**YOUR GOAL:** I need the number of lines in the data that include "Task"; reply with that number alone.

**INPUT RECORDS:**
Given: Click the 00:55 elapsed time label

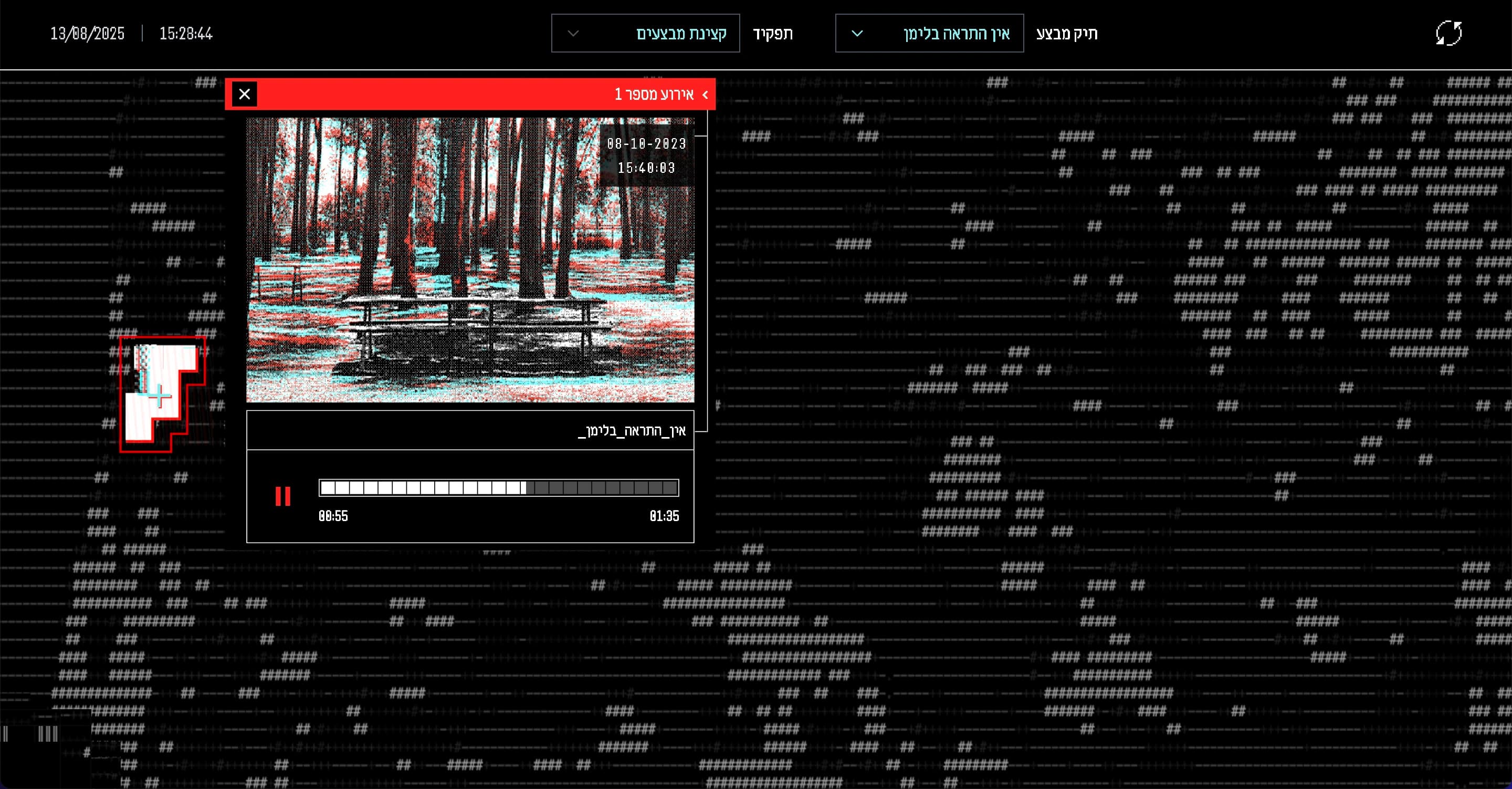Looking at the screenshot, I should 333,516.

--

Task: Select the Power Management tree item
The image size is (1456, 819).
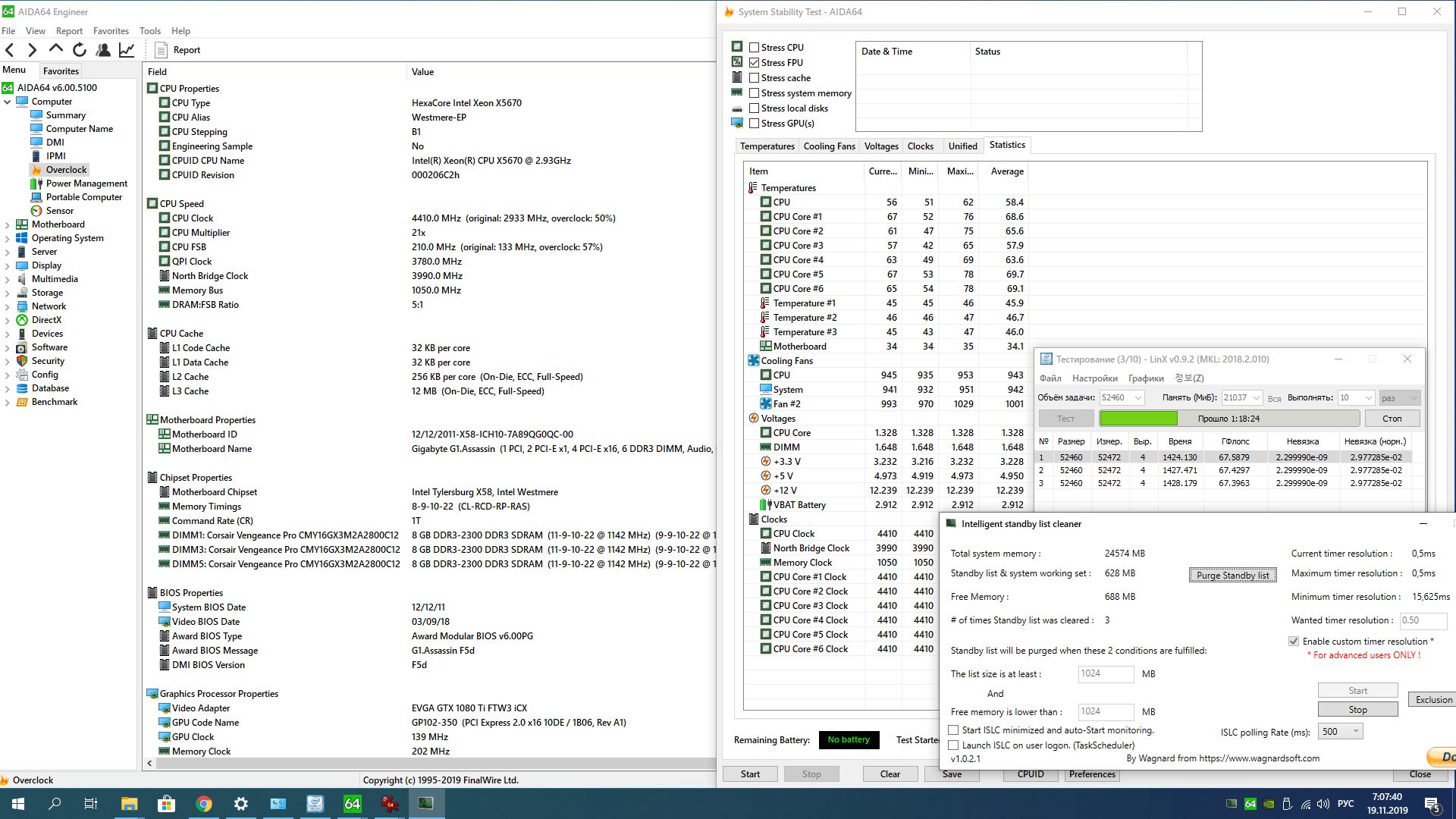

* * *

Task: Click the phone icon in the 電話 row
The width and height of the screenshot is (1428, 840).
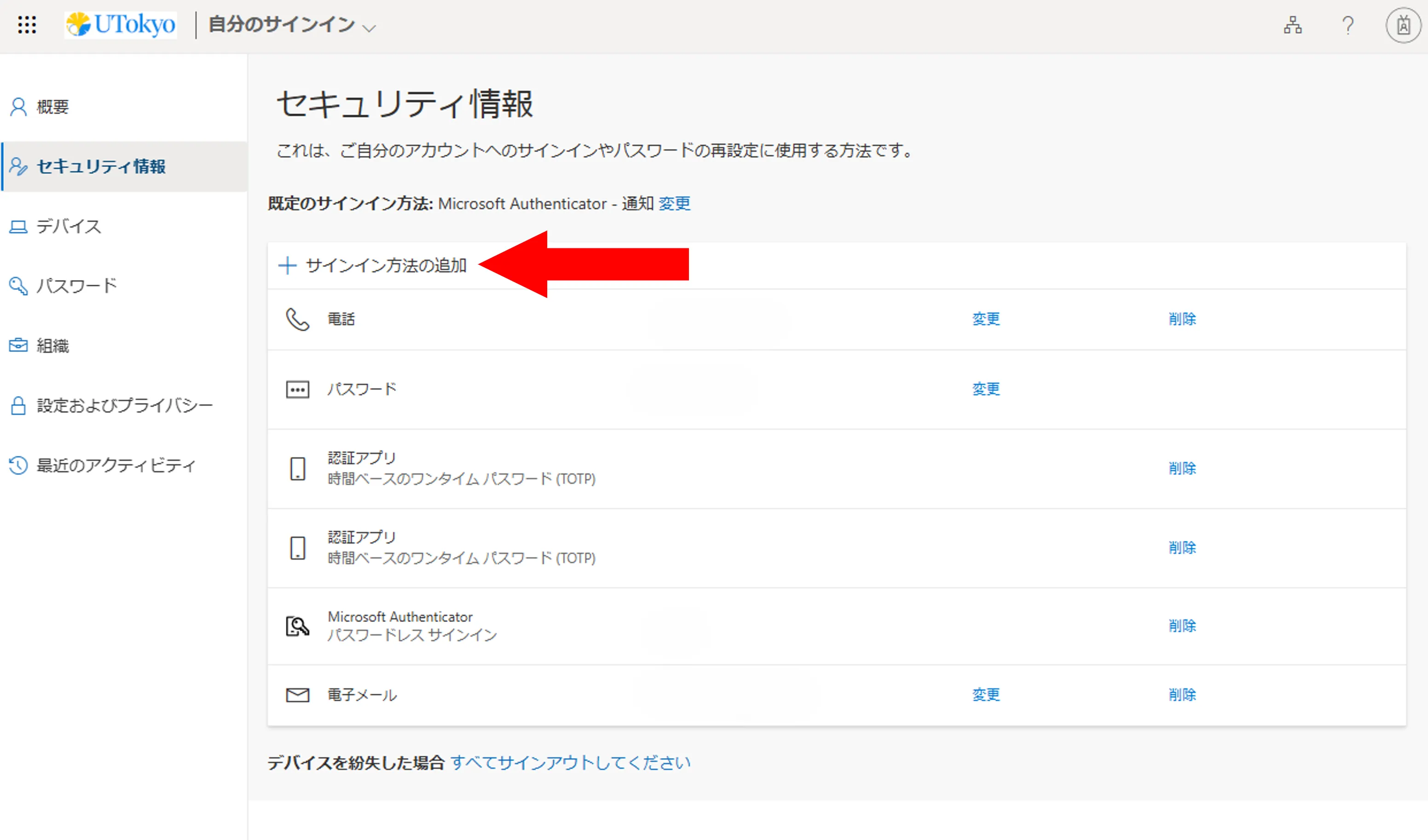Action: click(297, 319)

**SOLUTION:** 2